» **Task data**:
#####

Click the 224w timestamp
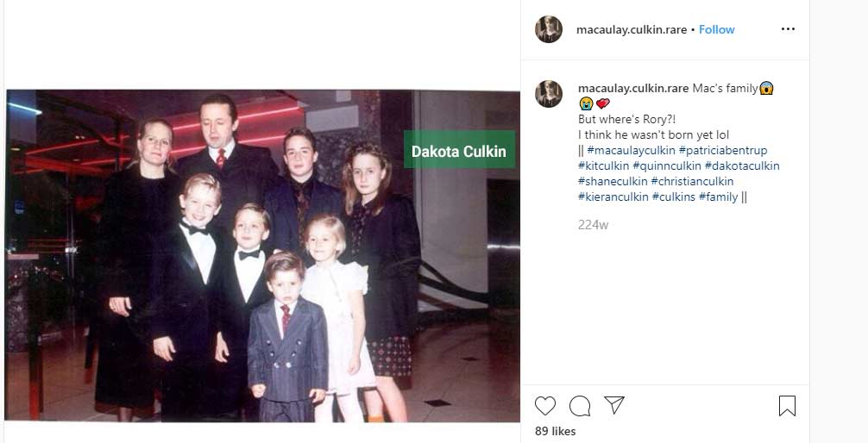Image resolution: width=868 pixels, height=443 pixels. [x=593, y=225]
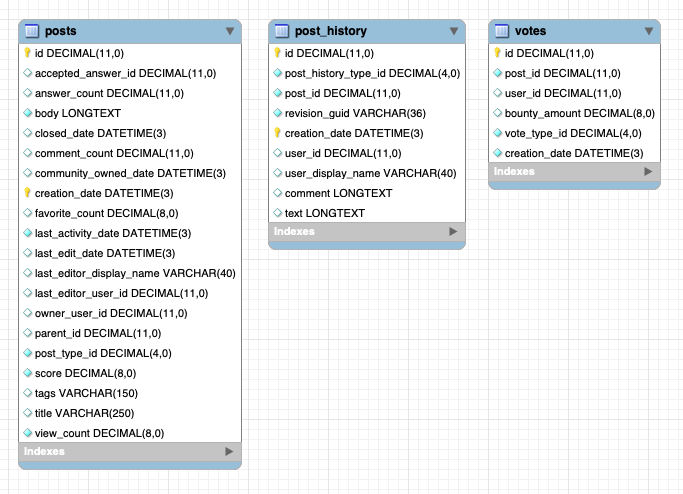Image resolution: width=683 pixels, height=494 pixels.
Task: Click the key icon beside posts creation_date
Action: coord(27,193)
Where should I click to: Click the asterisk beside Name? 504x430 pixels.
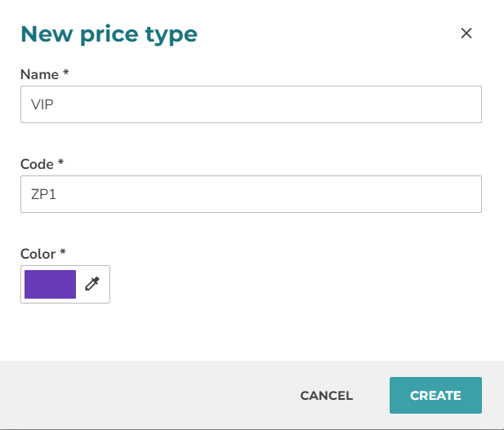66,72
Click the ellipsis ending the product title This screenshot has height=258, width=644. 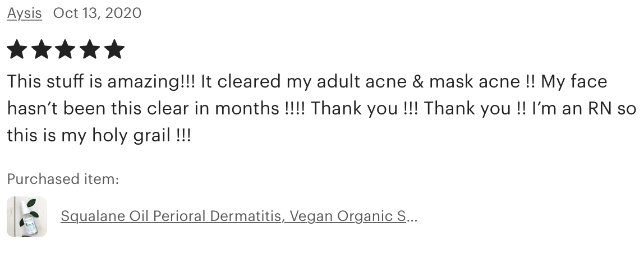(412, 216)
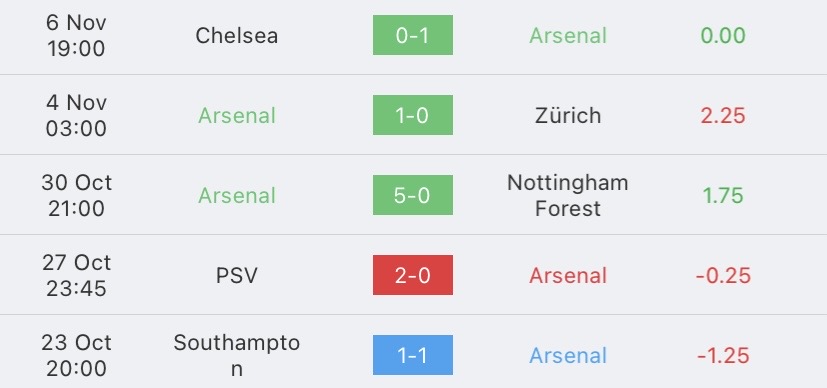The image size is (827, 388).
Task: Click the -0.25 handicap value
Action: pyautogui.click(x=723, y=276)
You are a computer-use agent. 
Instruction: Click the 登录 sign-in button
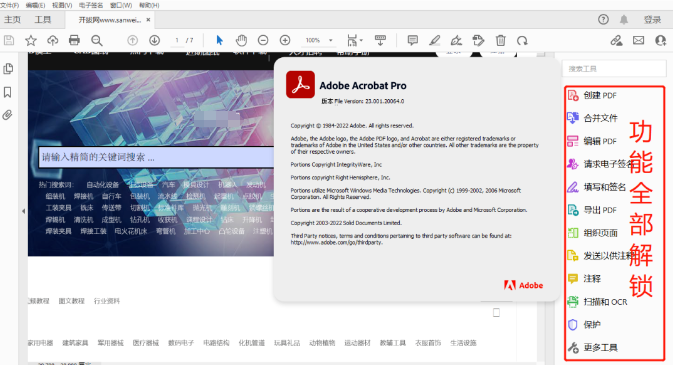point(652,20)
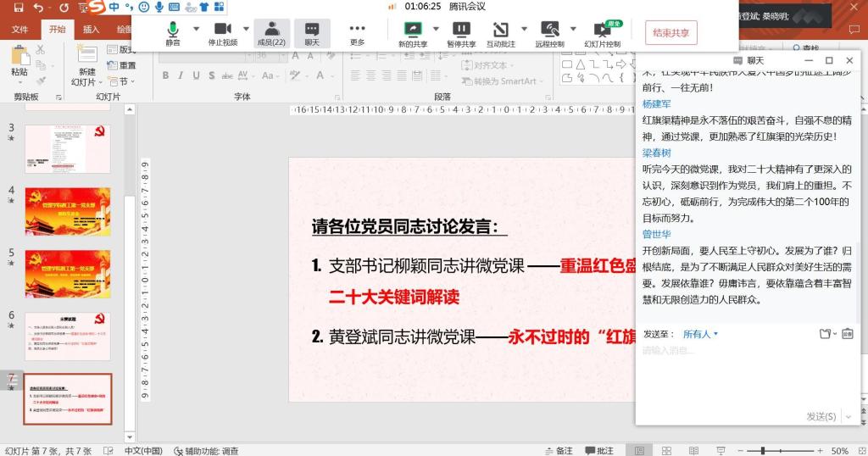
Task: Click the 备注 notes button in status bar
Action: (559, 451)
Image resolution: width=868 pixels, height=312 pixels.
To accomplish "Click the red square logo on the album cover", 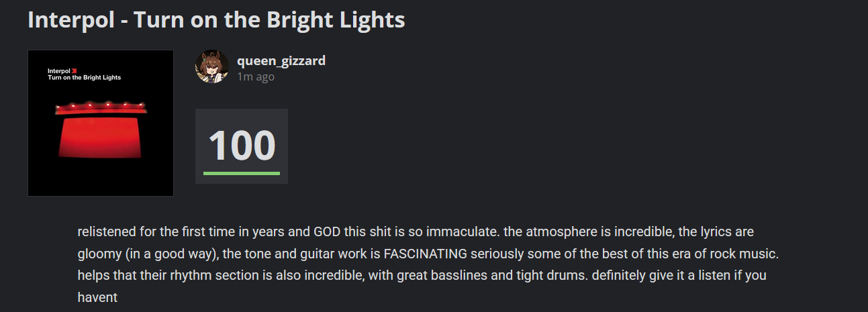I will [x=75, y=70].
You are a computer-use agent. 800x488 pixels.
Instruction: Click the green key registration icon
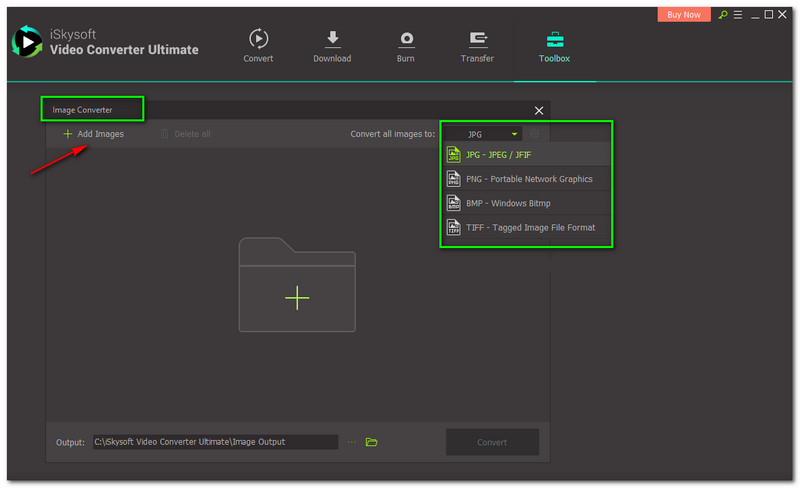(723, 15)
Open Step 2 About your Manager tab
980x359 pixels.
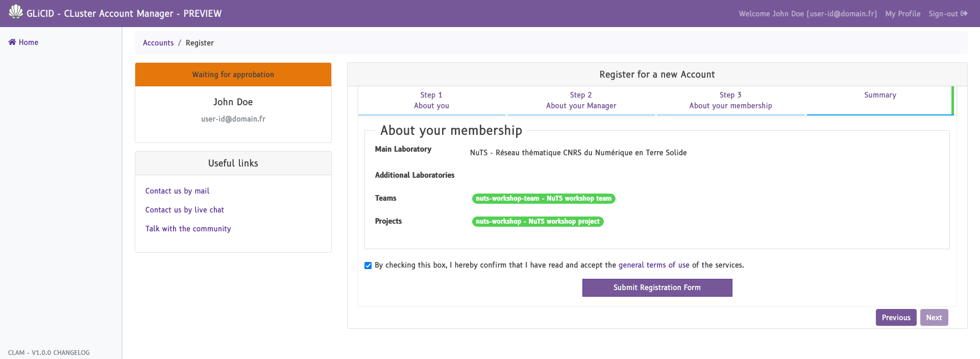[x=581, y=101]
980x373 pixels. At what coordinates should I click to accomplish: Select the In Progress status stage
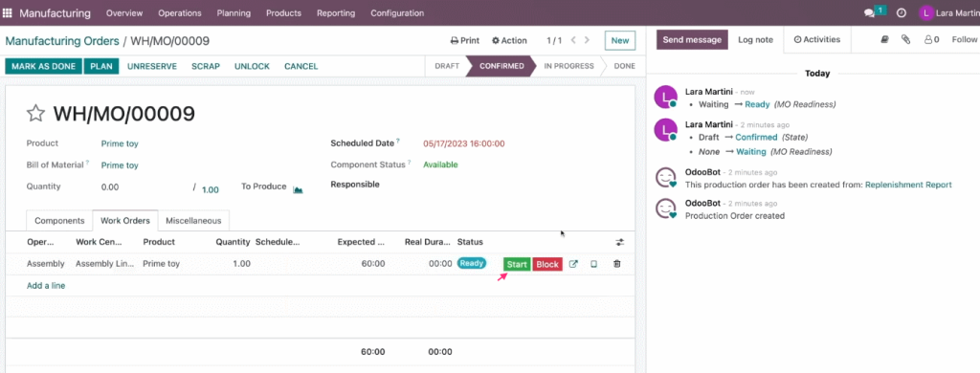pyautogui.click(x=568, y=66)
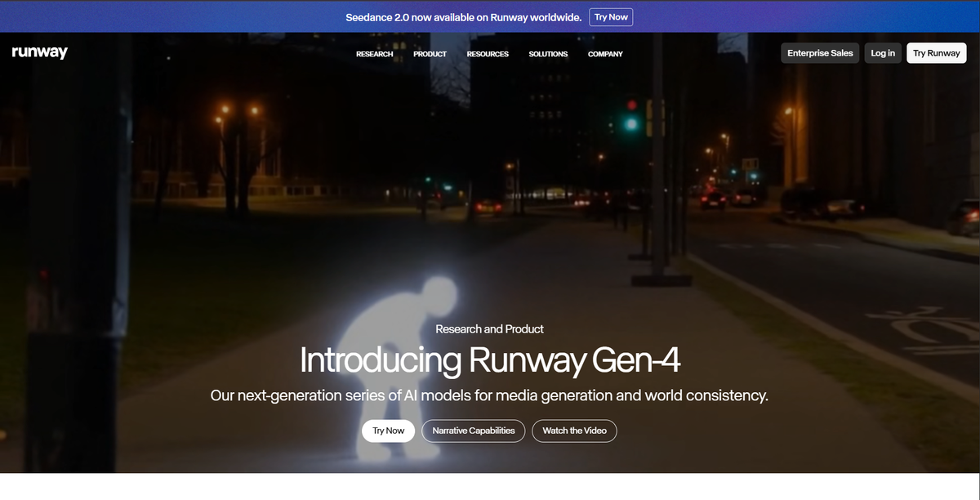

#####

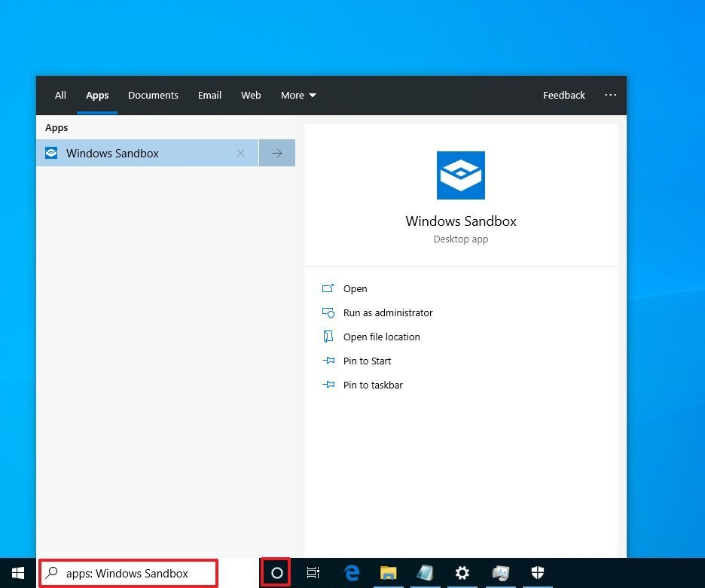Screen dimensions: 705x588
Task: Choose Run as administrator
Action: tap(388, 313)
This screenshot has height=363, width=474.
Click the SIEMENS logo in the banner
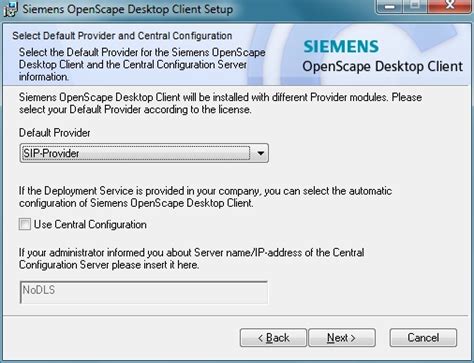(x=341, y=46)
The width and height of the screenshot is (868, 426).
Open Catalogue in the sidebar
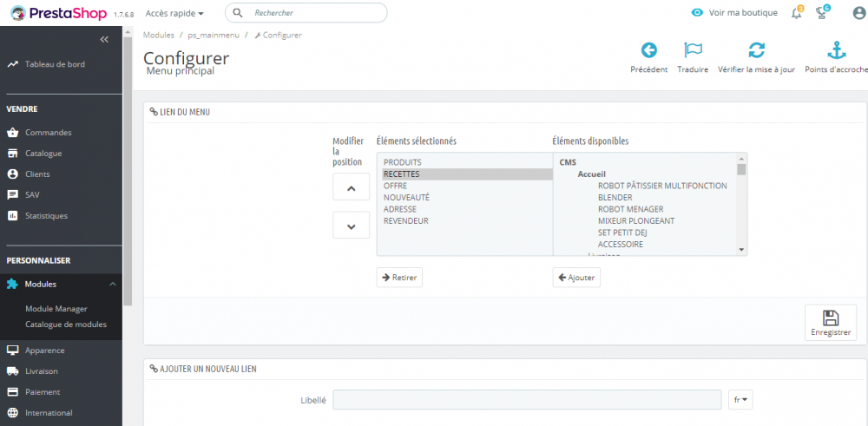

#####

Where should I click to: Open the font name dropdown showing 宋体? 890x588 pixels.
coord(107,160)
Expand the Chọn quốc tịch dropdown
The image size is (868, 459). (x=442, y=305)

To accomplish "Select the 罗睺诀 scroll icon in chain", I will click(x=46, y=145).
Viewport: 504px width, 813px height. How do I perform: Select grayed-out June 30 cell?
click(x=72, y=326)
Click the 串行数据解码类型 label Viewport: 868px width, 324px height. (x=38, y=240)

#####

Work through the records above and count the lines that hold the string "computer". Please give only that figure.

2